Police said the right-wing extremist had received 200 to 300 letters since he was jailed after the deadly killing spree.
“He’s having the letters delivered to him once we’re gone through them,” police lawyer Christian Hatlo told broadcaster TV2.
Breivik has received two batches of letters since the recent loosening of restrictions on his contact with the outside world.
The letters include a number of bills, TV2 reports, but the broadcaster also learned that the perpetrator of the July massacre had begun reading through the many love letters and hate mail he has received from Norway and abroad.
Postal and visitation restrictions mean the police are authorized to examine his letters in advance and remove any that may be deemed harmful to the ongoing investigation.
But while much of the correspondence is of a threatening nature, Brevik also has his share of romantic admirers, as well as would-be pen friends offering religious redemption, TV2 reports.
Starting on Monday, Breivik will also be permitted to watch television, listen to the radio, and read newspapers.

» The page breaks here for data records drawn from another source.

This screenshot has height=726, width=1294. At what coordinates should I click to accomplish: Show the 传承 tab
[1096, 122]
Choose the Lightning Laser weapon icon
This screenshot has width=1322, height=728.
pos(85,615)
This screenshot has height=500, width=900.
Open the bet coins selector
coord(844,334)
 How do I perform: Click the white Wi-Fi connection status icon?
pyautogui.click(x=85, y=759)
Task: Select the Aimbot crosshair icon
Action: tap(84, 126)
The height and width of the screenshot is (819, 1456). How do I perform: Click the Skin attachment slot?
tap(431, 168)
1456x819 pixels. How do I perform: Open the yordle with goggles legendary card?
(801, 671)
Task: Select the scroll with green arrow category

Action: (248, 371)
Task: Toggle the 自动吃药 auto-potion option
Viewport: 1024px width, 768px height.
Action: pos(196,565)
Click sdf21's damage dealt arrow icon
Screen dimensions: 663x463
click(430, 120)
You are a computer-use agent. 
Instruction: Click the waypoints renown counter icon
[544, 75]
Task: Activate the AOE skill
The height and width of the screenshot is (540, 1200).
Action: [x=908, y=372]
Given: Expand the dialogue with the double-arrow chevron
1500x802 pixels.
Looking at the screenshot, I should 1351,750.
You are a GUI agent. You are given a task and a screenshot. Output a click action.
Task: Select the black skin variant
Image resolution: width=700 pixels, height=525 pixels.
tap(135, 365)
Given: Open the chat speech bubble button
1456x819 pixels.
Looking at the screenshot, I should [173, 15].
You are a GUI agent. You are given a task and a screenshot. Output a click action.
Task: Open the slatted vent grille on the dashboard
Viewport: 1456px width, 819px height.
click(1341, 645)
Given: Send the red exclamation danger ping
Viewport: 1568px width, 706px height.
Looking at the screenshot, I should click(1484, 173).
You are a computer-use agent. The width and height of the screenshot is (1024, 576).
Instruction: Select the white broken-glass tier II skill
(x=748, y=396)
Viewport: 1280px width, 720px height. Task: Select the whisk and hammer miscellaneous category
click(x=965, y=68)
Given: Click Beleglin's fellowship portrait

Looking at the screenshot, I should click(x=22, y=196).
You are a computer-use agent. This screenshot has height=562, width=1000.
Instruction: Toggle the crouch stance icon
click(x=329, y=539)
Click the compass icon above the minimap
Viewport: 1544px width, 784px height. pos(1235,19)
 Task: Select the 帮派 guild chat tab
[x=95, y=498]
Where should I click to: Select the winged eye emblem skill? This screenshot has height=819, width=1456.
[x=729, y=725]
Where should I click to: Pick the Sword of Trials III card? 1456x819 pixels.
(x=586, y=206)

Breivik is expected to be sentenced to psychiatric care after prosecutors last week declared him criminally insane. A report submitted by expert psychologists found that Breivik suffered from paranoid schizophrenia.
The controversial findings have divided opinion. Writing in newspaper Dagens Nyheter on Wednesday, Swedish professor of psychiatry Johan Cullberg described the report as “objectionable, unprofessional, and lacking in imagination.”
Breivik’s dual attacks primarily targeted Norway’s Labour Party, a group he said promoted the multiculturalism he despised.
A car bomb outside government buildings in Oslo killed eight people before Breivik gunned down a further 69 on the nearby island of Utøya, where members of the Labour Party’s youth wing were attending a summer camp.